- Opening Delimiter -

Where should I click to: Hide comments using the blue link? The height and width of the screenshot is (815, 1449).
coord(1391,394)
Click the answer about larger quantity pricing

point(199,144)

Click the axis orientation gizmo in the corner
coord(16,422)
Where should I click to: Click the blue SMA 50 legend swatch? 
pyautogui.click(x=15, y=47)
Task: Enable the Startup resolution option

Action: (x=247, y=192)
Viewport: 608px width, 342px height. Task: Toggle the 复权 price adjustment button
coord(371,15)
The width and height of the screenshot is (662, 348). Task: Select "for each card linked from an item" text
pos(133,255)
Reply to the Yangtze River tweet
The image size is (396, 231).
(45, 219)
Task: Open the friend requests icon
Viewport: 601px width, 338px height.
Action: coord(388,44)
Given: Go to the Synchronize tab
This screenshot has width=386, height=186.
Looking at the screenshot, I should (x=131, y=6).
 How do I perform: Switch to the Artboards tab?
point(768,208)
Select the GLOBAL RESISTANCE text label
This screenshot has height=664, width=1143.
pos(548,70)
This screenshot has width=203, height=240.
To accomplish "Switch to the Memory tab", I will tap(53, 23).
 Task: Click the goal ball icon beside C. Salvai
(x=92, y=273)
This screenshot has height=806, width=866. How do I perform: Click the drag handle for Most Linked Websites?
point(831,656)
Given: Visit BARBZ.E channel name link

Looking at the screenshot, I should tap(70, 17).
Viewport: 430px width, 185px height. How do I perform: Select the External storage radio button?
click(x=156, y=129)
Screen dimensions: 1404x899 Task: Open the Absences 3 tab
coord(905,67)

- Closing Delimiter -

> _Problem requirements_
Reproduce the entries exactly, but only from their first line to the line holding "Given: Go to the Synchronize tab", with that last line kept.

> _Answer space_
Where should I click to: Hide comments using the blue link? The height and width of the screenshot is (815, 1449).
coord(1391,394)
Click the answer about larger quantity pricing

point(199,144)

Click the axis orientation gizmo in the corner
coord(16,422)
Where should I click to: Click the blue SMA 50 legend swatch? 
pyautogui.click(x=15, y=47)
Task: Enable the Startup resolution option

Action: (x=247, y=192)
Viewport: 608px width, 342px height. Task: Toggle the 复权 price adjustment button
coord(371,15)
The width and height of the screenshot is (662, 348). Task: Select "for each card linked from an item" text
pos(133,255)
Reply to the Yangtze River tweet
The image size is (396, 231).
(45, 219)
Task: Open the friend requests icon
Viewport: 601px width, 338px height.
Action: coord(388,44)
Given: Go to the Synchronize tab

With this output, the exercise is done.